There’s a couple things to notice here:

• $\epsilon$, the residual vector, is perpendicular to $\hat{y}$ meaning that $\epsilon \perp \hat{y}$
• $\hat{y} + \epsilon = y$

One can also see the use of Pythagorean’s theorem at play here.

$\epsilon \perp \hat{y} \implies ||y||^2 = ||\hat{y} + \epsilon||^2 = ||\hat{y}||^2 + ||\epsilon||^2$

## $\epsilon$ is minimized with $\hat{\beta}$

For this regression model, you want to show that the residual vector, $\epsilon$, is minimized with $\hat{\beta}$. To show that, you need to minimize the sum of squared errors which translates to minimizing $||y - X \beta||^2$. But to show $\beta$ is our best candidate, you need to start with an arbitrary candidate for our sum of squared errors, $|| y - X \gamma||^2$.

Firstly, you know that $y - X \gamma = y - X \hat{\beta} + X(\hat{\beta} - \gamma)$ because:

\begin{aligned} y - X \gamma & = y - X \gamma + X \hat{\beta} - X \hat{\beta} \\ & = y - X \hat{\beta} + X \hat{\beta} - X \gamma \\ & = y - X \hat{\beta} + X(\hat{\beta} - \gamma) \\ \end{aligned}

Since you know $\epsilon \perp X$ by definition, then you can say that $|| y - X \gamma||^2 = ||y - X \hat{\beta}||^2 + ||X(\hat{\beta} - \gamma)||^2$.

Secondly, you use this fact to show that $||y - X \gamma||^2$ is minimized when $\gamma = \hat{\beta}$.

If $\gamma = \hat{\beta}$ then $||y - X \gamma||^2 = || y - X \hat{\beta}||^2$. And if $\gamma \ne \hat{\beta}$ then $||y - X \gamma||^2 = ||y - X \hat{\beta}||^2 + ||X(\hat{\beta} - \gamma)||^2$ which means $||y - X \hat{\beta}||^2 + ||X(\hat{\beta} - \gamma)||^2 \ge ||y - X \hat{\beta}||^2$.

So, $||y - X \gamma||^2$ is minimized when $\gamma = \hat{\beta}$.

## Solving $X \hat{\beta} = \hat{y}$

Now we need to solve $X \hat{\beta} = \hat{y}$.
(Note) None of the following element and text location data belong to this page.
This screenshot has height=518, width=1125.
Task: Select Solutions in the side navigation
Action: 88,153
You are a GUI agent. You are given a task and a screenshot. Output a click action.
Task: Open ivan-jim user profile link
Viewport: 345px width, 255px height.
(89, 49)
We know $\epsilon$ is orthogonal to every element in the range of $X$. So, we can say that $\epsilon \perp X \implies X \perp \epsilon \implies X’ \epsilon = 0$.
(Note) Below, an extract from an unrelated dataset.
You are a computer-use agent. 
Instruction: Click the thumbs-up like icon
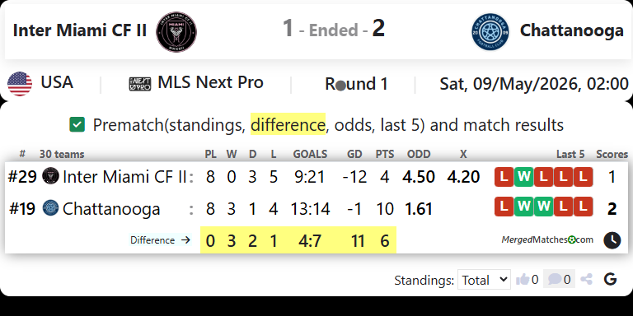click(523, 279)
$X’ \epsilon = X’(y - X \hat{\beta}) = X’y - X’X \hat{\beta}$

So,

\begin{aligned} X’y - X’X \hat{\beta} & = 0 \\\ X’X \hat{\beta} & = X’y\ \mathrm{(this\ is\ the\ normal\ equation)} \\\ \hat{\beta} & = (X’X)^{-1}X’y\ \mathrm{(the\ least\ squares\ solution)} \\\ \end{aligned}

## Conclusion

Now that we know how to get our $\hat{\beta}$’s, we can use the design matrix, X, and our observation vector, y, to find the betas for our example. Plugging in X and y into $\hat{\beta} = (X’X)^{-1}X’y$, we get $\hat{\beta} = (1.30769231, 0.61538462)$ as shown in the Python code below (remember to transpose y to make it a column vector):

beta_hat = np.linalg.inv((X.T.dot(X))).dot(X.T).dot(y.T)
beta_hat


And there you have it! $\hat{\beta}$ is the vector containing each of the coefficients you were trying to find for your linear model and represents the closest thing we can get to a perfect solution.